恋愛渋滞 〜踏み出せないオトナたち〜





「……あと、どれくらいですか?」

「ちょっと渋滞してますから、三十分くらいですかね」

「わかりました……できるだけ早くお願いします」


同じ頃、夏耶は大きなお腹を押さえながら、タクシーに乗っていた。

空港に向かうにはその方が速いからと最初は電車に乗っていたが、座れない状態が長引きお腹に張りを感じてきたため、途中で電車を降りタクシーに乗り換えたのだ。


(あんなにお世話になった先生と、このままお別れなんて絶対にいや――)


彼女は事務所に戻った後、すべての事情を豪太から聞かされると、いてもたってもいられなかった。

夏耶の身体を心配する豪太が引き留めるのを無視して、すぐに事務所を飛び出し、今に至る。

渋滞にはまってしまったようだが、窓の外を飛んでいる飛行機は次第に大きく見えるようになってきて、夏耶の手に汗が滲む。

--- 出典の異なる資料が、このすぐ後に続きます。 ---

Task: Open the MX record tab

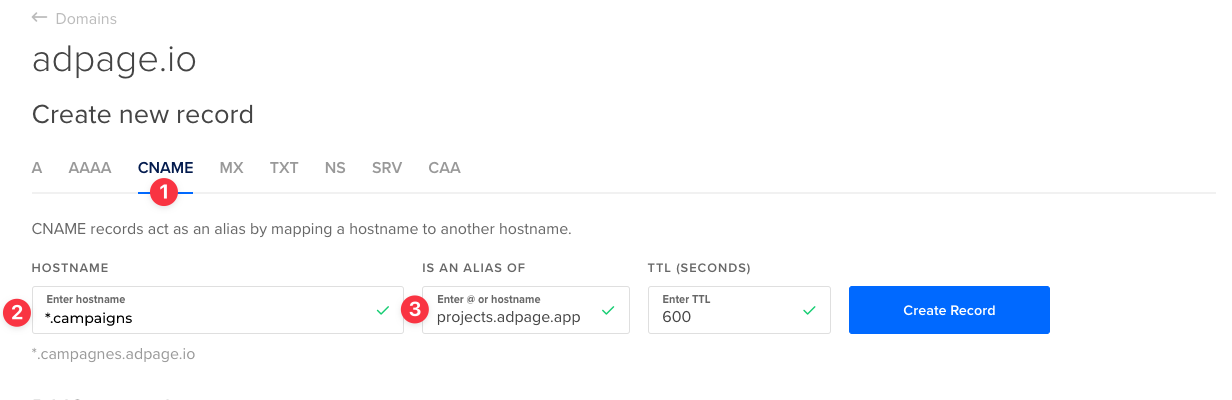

人の多い空港で、彼を見つけるのは至難の業だろうけれど、彼には言いたいことがたくさんある。

まだ、諦めたりしない――。

電車での無理がたたったのか、時おり下腹部に痛みを感じていたが、夏耶は自分をごまかしながら、痛みに耐えた。

そんな中ようやく空港に着くと、豪太から聞いている国際線のターミナル、その出発ロビーを目指す。

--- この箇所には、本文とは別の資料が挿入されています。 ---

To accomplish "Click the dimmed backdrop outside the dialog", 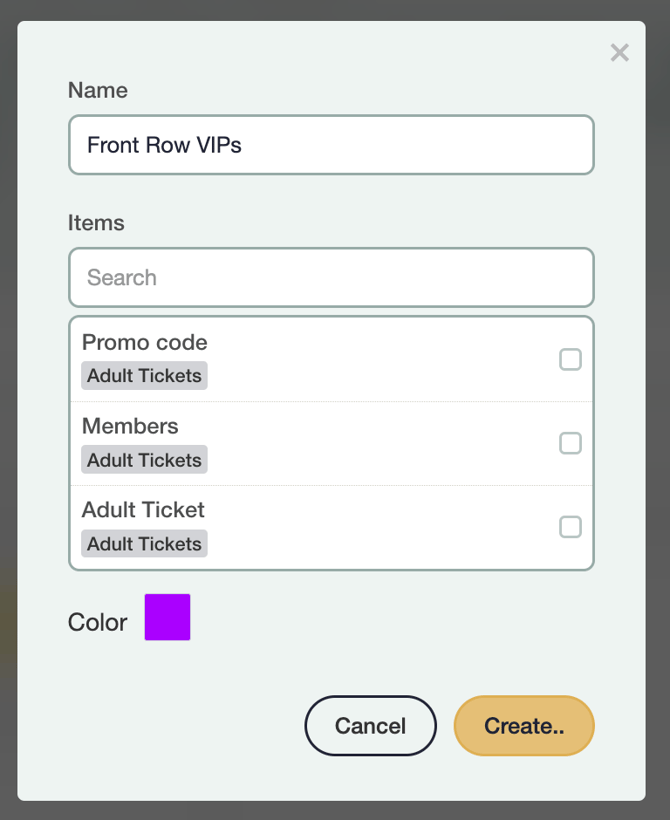I will click(8, 400).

当然、すでにすべての手続きを終えて搭乗の準備にはいっていたら、会えない。

けれど、その可能性はできるだけ考えないようにして、夏耶は広い空港内を、キョロキョロと見回しながら歩いた。

たどりついた出発ロビーの階には、いくつか待ち合わせ用に設けられたミーティングポイントがあり、そのベンチでフライトを待つ旅行者の姿も多いことから、夏耶はそこを重点的に見て回ることにした。